Integrated Apple and App Store Risk

Courtesy of Ben Thompson, Stratechery

[Originally published June 8, 2021]

Apple acquired Dark Sky, the popular weather app and weather API provider, in March of 2020; the Android version was shut down in July, and the API in December. The real storm, though, arrived in yesterday’s WWDC keynote, when Senior Vice President of Software Engineering Craig Federighi spent 49 seconds previewing iOS 15’s new weather app, filled with new features and wrapped in a gorgeous interface featuring real-time weather elements like accumulating snow and bouncing raindrops.

What made these 49 seconds notable is that they came at a developer conference, and yet Apple’s acquisition of Dark Sky and iOS 15’s new weather app are quite clearly focused on obviating 3rd-party weather apps built by the developers WWDC is theoretically for. This isn’t a complete surprise — the public WWDC keynote is focused on consumers, while the afternoon Platforms State of the Union is for developers — but the new Weather App was only the most extreme example of Apple deciding what part of the iPhone user experience was theirs, and what was left for developers.

The Dark Side of Weather Apps

There is another way of thinking about Apple’s new Weather app; in 2019, a year before the Dark Sky acquisition, the city of Los Angeles sued the IBM-owned Weather Company for collecting and selling location information from its popular Weather Channel app; the company eventually settled with an agreement to better disclose that it was leveraging user location data for more than delivering weather reports.
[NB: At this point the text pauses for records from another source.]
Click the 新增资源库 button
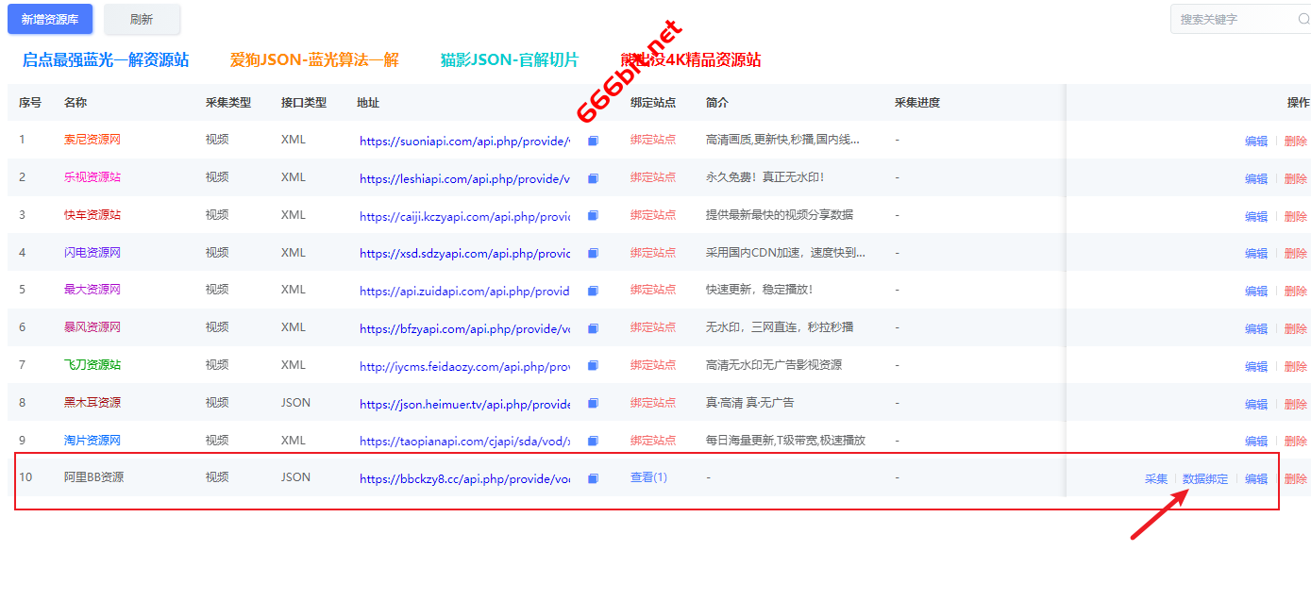Image resolution: width=1311 pixels, height=601 pixels. coord(49,19)
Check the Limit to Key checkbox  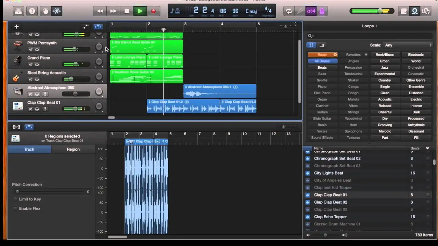(15, 199)
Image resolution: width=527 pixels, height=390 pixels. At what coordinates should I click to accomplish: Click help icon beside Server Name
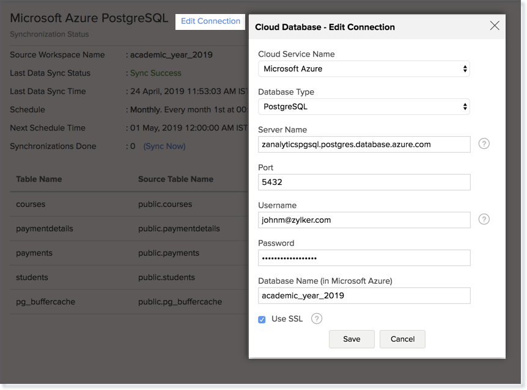click(484, 144)
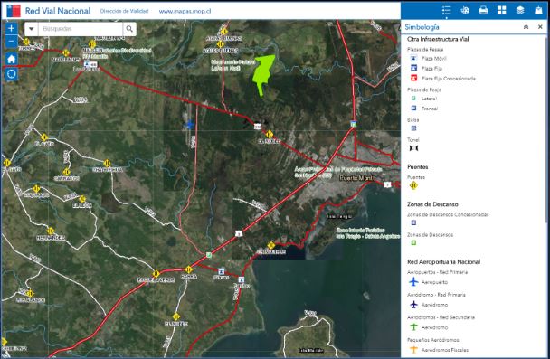Image resolution: width=550 pixels, height=359 pixels.
Task: Open the drawing palette tool
Action: point(465,11)
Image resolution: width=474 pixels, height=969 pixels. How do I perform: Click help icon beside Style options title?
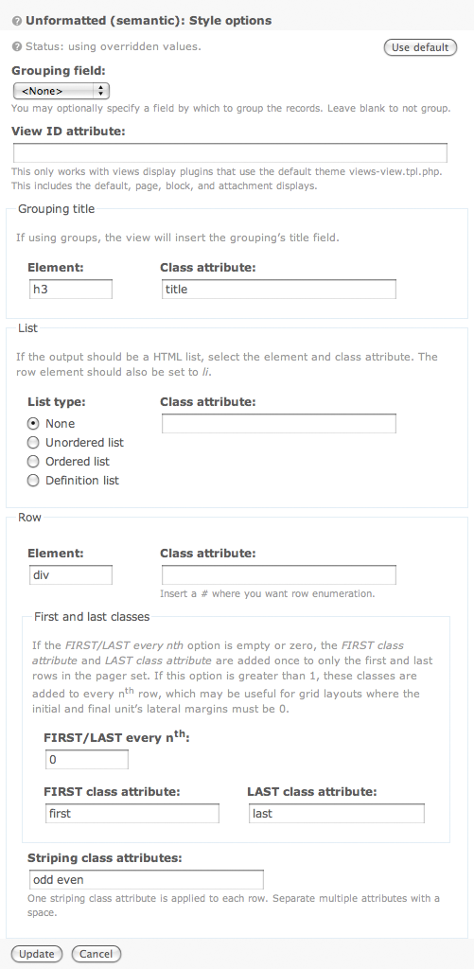pos(17,21)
The problem for users is that it is not as if they could turn location data off: unless a user wanted to manually enter their location every time they used a weather app the app would be fairly useless for its intended function — displaying the weather wherever the user was. The challenge for weather app makers, though, is that weather information is a commodity that costs money: app makers had to pay for the data, but that data was open to anyone willing to pay. The result was a race to the bottom, with user privacy as the casualty: AccuWeather was shown to be sharing precise geolocation data with advertisers, as was WeatherBug, Weather Forecast, and World Weather Accurate Radar.
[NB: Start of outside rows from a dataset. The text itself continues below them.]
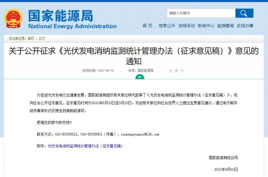Click 首页 in the breadcrumb trail
268x177 pixels.
(x=30, y=38)
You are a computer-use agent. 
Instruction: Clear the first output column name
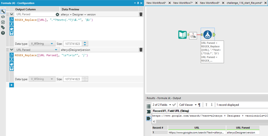point(57,15)
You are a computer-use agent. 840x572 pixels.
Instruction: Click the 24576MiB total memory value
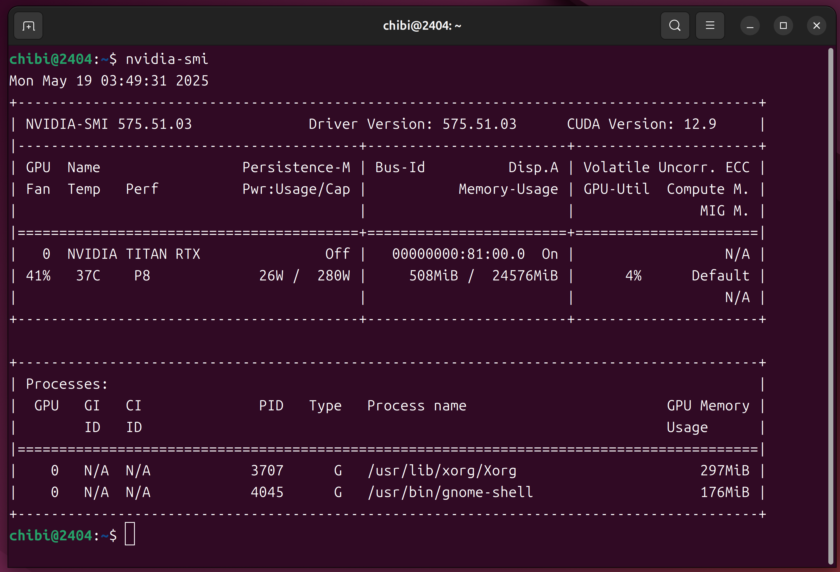click(525, 276)
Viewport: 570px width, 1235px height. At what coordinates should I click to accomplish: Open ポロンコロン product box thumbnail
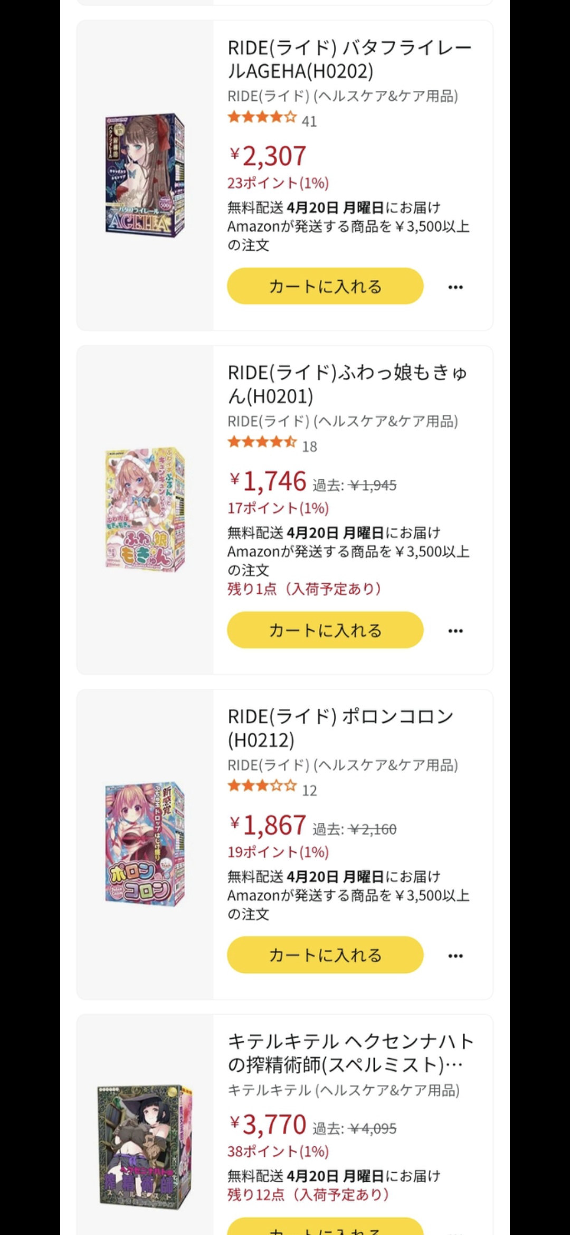coord(145,843)
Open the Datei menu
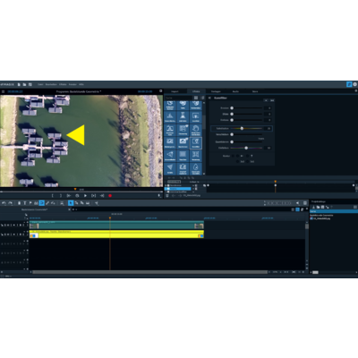The image size is (358, 358). pyautogui.click(x=40, y=84)
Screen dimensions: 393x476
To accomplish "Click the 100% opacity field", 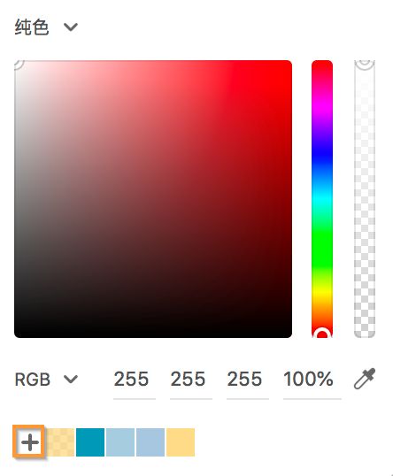I will click(x=312, y=382).
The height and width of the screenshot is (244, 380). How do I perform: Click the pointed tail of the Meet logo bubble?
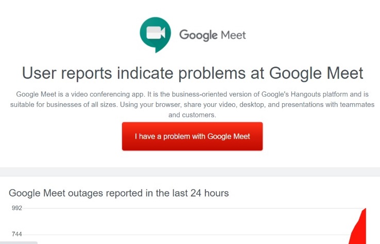click(158, 50)
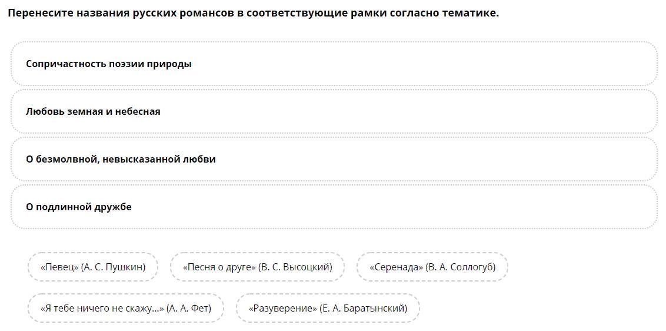
Task: Select the «Любовь земная и небесная» drop frame
Action: tap(412, 111)
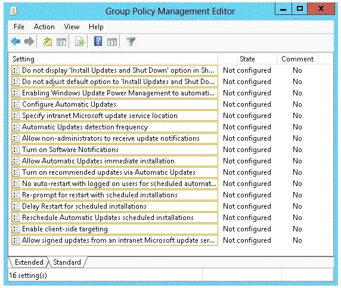The height and width of the screenshot is (288, 341).
Task: Click the Comment column header
Action: (297, 59)
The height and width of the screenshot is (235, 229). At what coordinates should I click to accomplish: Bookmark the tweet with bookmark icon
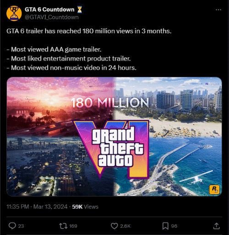[x=165, y=226]
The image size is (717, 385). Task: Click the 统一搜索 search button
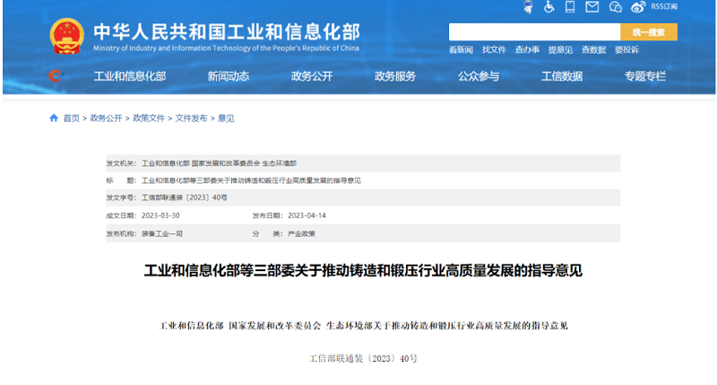pos(649,32)
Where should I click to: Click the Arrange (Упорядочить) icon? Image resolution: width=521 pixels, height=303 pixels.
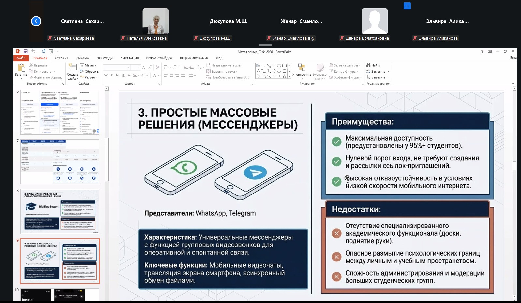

From this perspective Apple deciding to nuke the entire category, not by outlawing weather apps from the App Store, but rather by investing in delivering a superior weather app by default on the iPhone, is less about being anti-developer than it is about being pro-user. Now users can get useful weather information without having to worry that their data is being traded for access to said information — it’s a reason to buy an iPhone.

App Store Controversy

While Stratechery started out extensively covering the App Store and Apple’s relationship to its developers from the moment it launched, the last year has brought the issue to the forefront in a major way: last WWDC Apple had a public clash with Basecamp; faced an antitrust lawsuit from Epic; received a statement of objections from the European Commission over its treatment of third-party music apps, most notably Spotify; saw CEO Tim Cook testify in an industry-wide antitrust hearing; and was dressed down in a hearing specifically focused on App Stores. There were even more stories, but you get the drift.
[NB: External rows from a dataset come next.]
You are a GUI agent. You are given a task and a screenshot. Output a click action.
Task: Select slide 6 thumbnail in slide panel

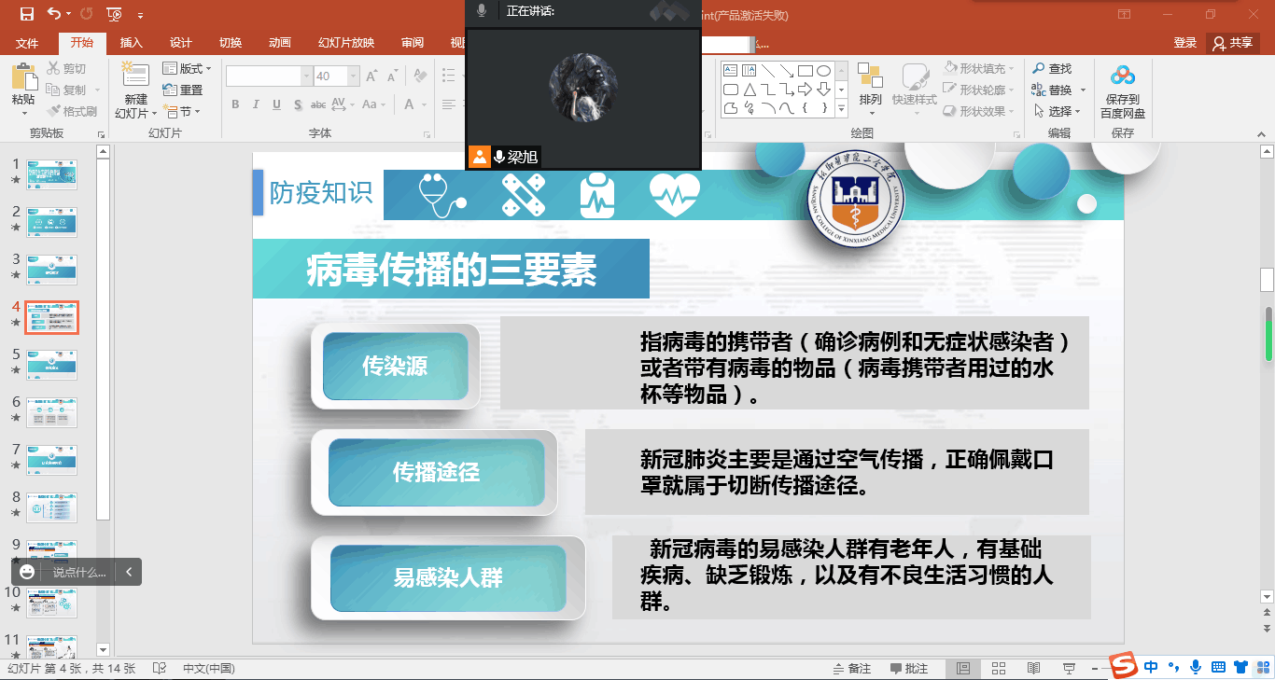point(52,412)
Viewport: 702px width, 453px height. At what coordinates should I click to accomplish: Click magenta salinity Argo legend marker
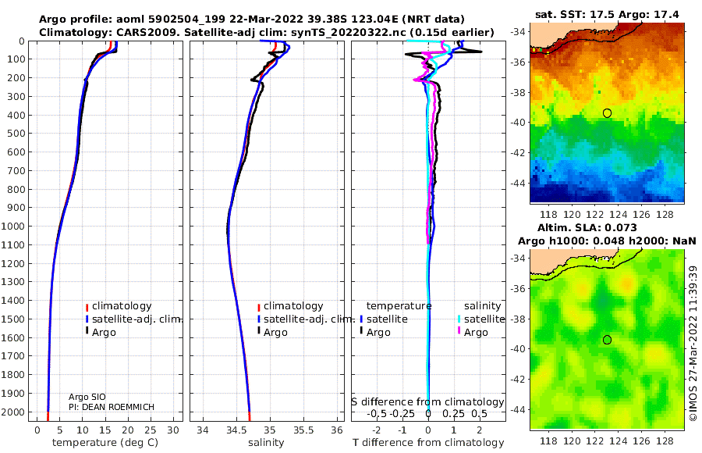pyautogui.click(x=459, y=331)
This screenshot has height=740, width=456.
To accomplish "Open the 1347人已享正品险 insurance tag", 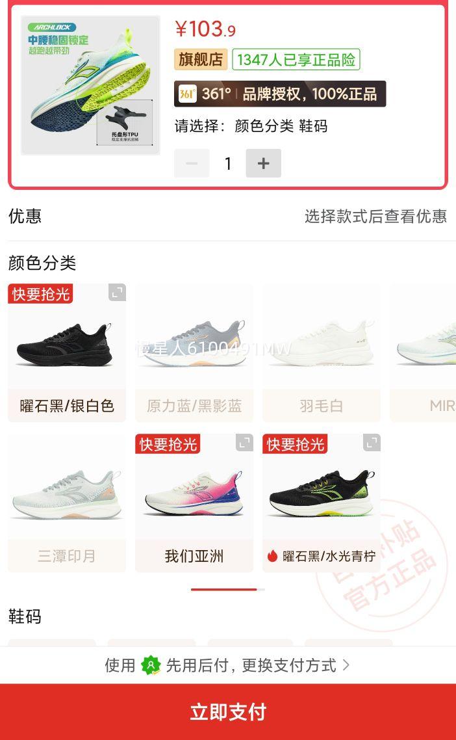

Unfortunately, as is often the case with major news stories, many folks’ positions hardened into one of two extremes: either Apple was 100% in the wrong, and ought to completely loosen the reins on the App Store, or Apple was being unfairly maligned for profiting from its innovations. I tried to dig out the nuance between these two positions two weeks ago in App Store Arguments, but the example of the iOS 15 weather app, along with the overall tenor of yesterday’s announcements, is a useful one to add more definition to that nuance, and show why Apple ought to change its approach out of self-interest, not just the goodness of its corporate heart.